• _What this task involves_
Copy the entries exactly. Leave nothing out and add nothing.

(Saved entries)
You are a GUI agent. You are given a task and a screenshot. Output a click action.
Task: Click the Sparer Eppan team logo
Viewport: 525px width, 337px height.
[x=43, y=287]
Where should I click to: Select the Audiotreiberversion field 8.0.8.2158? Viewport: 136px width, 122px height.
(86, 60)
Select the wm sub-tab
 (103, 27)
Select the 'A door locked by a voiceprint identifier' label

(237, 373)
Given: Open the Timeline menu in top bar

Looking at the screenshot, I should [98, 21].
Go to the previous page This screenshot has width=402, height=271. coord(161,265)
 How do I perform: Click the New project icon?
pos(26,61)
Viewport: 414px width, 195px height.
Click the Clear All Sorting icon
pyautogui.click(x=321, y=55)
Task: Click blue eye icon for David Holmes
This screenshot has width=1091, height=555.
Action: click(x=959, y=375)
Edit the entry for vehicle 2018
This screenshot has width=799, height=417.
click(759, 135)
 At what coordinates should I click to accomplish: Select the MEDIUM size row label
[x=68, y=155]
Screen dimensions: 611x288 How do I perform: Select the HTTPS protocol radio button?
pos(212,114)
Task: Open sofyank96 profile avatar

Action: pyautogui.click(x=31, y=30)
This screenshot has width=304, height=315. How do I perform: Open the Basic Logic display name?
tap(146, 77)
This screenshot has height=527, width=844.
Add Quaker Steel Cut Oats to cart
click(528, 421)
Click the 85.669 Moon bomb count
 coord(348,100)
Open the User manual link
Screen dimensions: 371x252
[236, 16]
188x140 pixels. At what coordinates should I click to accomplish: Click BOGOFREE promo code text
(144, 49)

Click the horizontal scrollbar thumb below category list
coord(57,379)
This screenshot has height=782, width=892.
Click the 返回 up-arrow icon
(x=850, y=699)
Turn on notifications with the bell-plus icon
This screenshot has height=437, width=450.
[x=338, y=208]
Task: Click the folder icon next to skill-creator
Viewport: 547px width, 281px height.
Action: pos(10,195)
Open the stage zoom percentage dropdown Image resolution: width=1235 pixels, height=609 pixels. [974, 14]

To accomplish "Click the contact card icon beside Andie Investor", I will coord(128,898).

• _Answer section_
You are a GUI agent. You are given a task and a screenshot. Output a click action.
Task: Click the Sparer Eppan team logo
Viewport: 525px width, 337px height.
[x=43, y=287]
Where should I click to: Select the Audiotreiberversion field 8.0.8.2158? Viewport: 136px width, 122px height.
(86, 60)
Select the wm sub-tab
 (103, 27)
Select the 'A door locked by a voiceprint identifier' label

(237, 373)
Given: Open the Timeline menu in top bar

Looking at the screenshot, I should [98, 21].
Go to the previous page This screenshot has width=402, height=271. coord(161,265)
 How do I perform: Click the New project icon?
pos(26,61)
Viewport: 414px width, 195px height.
Click the Clear All Sorting icon
pyautogui.click(x=321, y=55)
Task: Click blue eye icon for David Holmes
This screenshot has width=1091, height=555.
Action: click(x=959, y=375)
Edit the entry for vehicle 2018
This screenshot has width=799, height=417.
click(759, 135)
 At what coordinates should I click to accomplish: Select the MEDIUM size row label
[x=68, y=155]
Screen dimensions: 611x288 How do I perform: Select the HTTPS protocol radio button?
pos(212,114)
Task: Open sofyank96 profile avatar

Action: pyautogui.click(x=31, y=30)
This screenshot has width=304, height=315. How do I perform: Open the Basic Logic display name?
tap(146, 77)
This screenshot has height=527, width=844.
Add Quaker Steel Cut Oats to cart
click(528, 421)
Click the 85.669 Moon bomb count
 coord(348,100)
Open the User manual link
Screen dimensions: 371x252
[236, 16]
188x140 pixels. At what coordinates should I click to accomplish: Click BOGOFREE promo code text
(144, 49)

Click the horizontal scrollbar thumb below category list
coord(57,379)
This screenshot has height=782, width=892.
Click the 返回 up-arrow icon
(x=850, y=699)
Turn on notifications with the bell-plus icon
This screenshot has height=437, width=450.
[x=338, y=208]
Task: Click the folder icon next to skill-creator
Viewport: 547px width, 281px height.
Action: pos(10,195)
Open the stage zoom percentage dropdown Image resolution: width=1235 pixels, height=609 pixels. [974, 14]

To accomplish "Click the contact card icon beside Andie Investor", I will coord(128,898).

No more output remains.